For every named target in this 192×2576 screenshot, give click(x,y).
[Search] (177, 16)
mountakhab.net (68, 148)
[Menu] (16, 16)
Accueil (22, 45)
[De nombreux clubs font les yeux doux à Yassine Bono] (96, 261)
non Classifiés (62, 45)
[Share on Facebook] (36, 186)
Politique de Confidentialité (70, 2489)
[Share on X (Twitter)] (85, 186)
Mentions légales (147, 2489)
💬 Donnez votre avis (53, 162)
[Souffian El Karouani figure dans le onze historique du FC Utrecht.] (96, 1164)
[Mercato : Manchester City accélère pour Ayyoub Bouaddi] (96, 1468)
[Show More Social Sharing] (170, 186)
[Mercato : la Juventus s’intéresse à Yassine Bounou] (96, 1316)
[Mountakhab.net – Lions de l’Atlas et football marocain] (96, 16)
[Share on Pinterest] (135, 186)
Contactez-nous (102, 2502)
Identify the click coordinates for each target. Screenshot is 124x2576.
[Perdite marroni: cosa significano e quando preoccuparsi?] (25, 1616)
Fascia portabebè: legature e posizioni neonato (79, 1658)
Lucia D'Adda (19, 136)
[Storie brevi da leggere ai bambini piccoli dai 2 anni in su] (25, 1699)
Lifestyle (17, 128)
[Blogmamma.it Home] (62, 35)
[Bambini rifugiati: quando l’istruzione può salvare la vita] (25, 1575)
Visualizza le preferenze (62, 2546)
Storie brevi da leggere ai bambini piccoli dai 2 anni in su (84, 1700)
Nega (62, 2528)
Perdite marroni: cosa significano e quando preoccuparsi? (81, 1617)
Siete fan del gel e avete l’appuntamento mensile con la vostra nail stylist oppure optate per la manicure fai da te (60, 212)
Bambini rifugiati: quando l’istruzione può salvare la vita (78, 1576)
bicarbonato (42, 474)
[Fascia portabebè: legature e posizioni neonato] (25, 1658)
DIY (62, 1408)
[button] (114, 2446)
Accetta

• TASK DIRECTIONS
Show the lines above with "posizioni".

• SOLVED PROBLEM
Fascia portabebè: legature e posizioni neonato (79, 1658)
[Fascia portabebè: legature e posizioni neonato] (25, 1658)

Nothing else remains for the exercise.